263475 Community Balanced Scorecards for leading collaborative strategies to achieve community health outcomes

Monday, October 29, 2012 : 10:30 AM - 10:50 AM

Paul David Epstein , Results That Matter Team, Epstein & Fass Associates, New York, NY
This presentation will draw on the growing experience in communities that have been using Community Balanced Scorecard (CBSC) tools to build strong collaborative leadership in public health improvement, and to plan and manage collaborative strategies focused on improving public health outcomes. These include MAPP communities such as Hunterdon County, NJ, St. Clair County, IL, and Osceola and St. Johns County, FL; as well as several communities in Ohio and New Hampshire and two state health departments. The presenter will identify the need for collaborative leadership tools to bridge the execution gap that plagues collaborations, and show how CBSC tools fill that need by bringing the strategic alignment power of balanced scorecards to community partnerships. He will present examples of CBSC strategy maps communities are using to focus efforts of many partners on achieving mutually-desired public health outcomes. He will go deeper to show how CBSC performance measurement uses “outcomes” (lagging indicators) and “performance drivers” (leading indicators) to provide strategic data that enables leaders and partners to make mid-course corrections to sharpen the strategy for better outcomes, and how other tools, such as wikis and results compacts, keep partners connected, accountable, and focused on results. The presentation will include examples of CBSC applications to diverse public health issues such as obesity, environmental health, behavioral health, social determinants, and access to care. The presenter will also show how CBSC can simultaneously support community health collaboration and other improvement efforts, such as hospital community benefit and public health accreditation.

Learning Areas:
Administration, management, leadership
Other professions or practice related to public health
Program planning
Public health administration or related administration
Public health or related public policy
Systems thinking models (conceptual and theoretical models), applications related to public health

Learning Objectives:
Describe why collaborative strategy management tools are needed to get community partners pulling in the same direction to bridge the execution gap that plagues most collaborative efforts Identify the components of a Community Balanced Scorecard (CBSC), from the community vision for public health outcomes to ground-level initiatives, measures, and targets to achieve the vision. Explain how CBSC strategy maps build agreement among community partners on a clear path that builds on community assets, and focuses policies, services, and quality improvements to achieve desired improvements in community health outcomes. Describe how public health leaders can use strategy maps for effective visual communication to ensure partners understand their roles in the community strategy. Discuss how additional CBSC tools such as community results compacts, community wikis, and measures of "outcomes" and "performance drivers" can be used to keep community partners connected, accountable, and focused on results. Compare how different communities have adapted these tools in their own ways to work on their strategic issues in their local settings, including MAPP communities. Assess how these tools work with other public health improvement approaches, such as NACCHO’s MAPP process, quality improvement, hospital community benefit, and public health accreditation.

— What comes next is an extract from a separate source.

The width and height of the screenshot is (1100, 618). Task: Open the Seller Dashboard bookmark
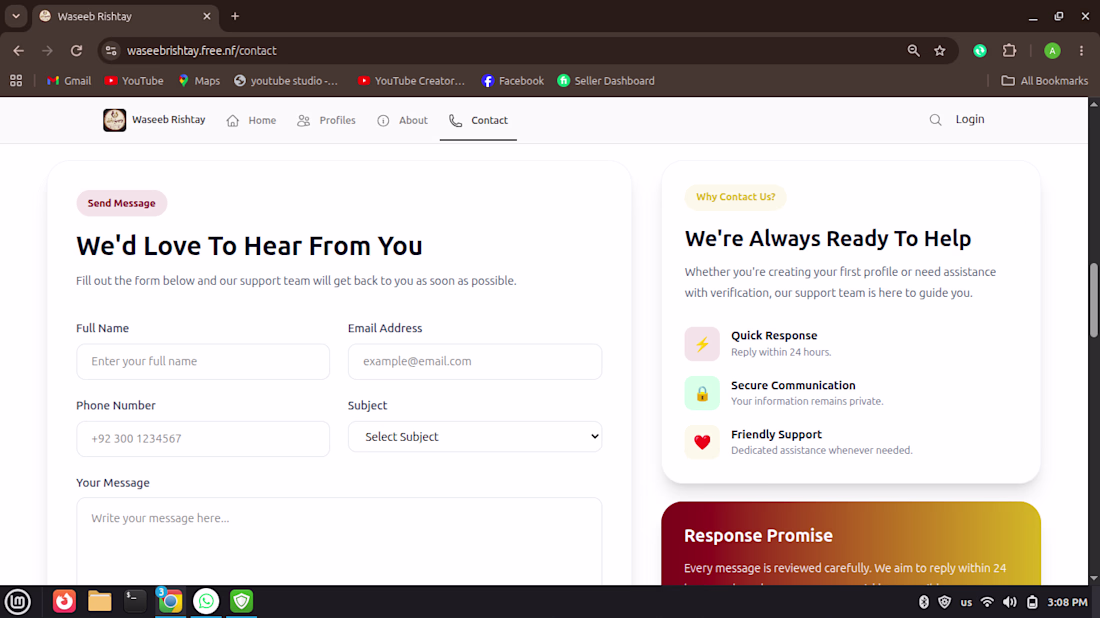(605, 81)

Keywords: Collaboration, Community Health

Presenting author's disclosure statement:

Qualified on the content I am responsible for because: I am the main developer of the Community Balanced Scorecard (CBSC) methodology I will present, used by many community health partnerships, state and local health departments, nonprofit hospitals, and other PH organizations. ASTHO, the CDC, and Robert Wood Johnson Foundation have supported its use. NACCHO has used it for strategic planning for its MAPP program and MAPP communities have been using CBSC for collaborative community health improvement. I have consulted in most of these efforts.
Any relevant financial relationships? No

I agree to comply with the American Public Health Association Conflict of Interest and Commercial Support Guidelines, and to disclose to the participants any off-label or experimental uses of a commercial product or service discussed in my presentation.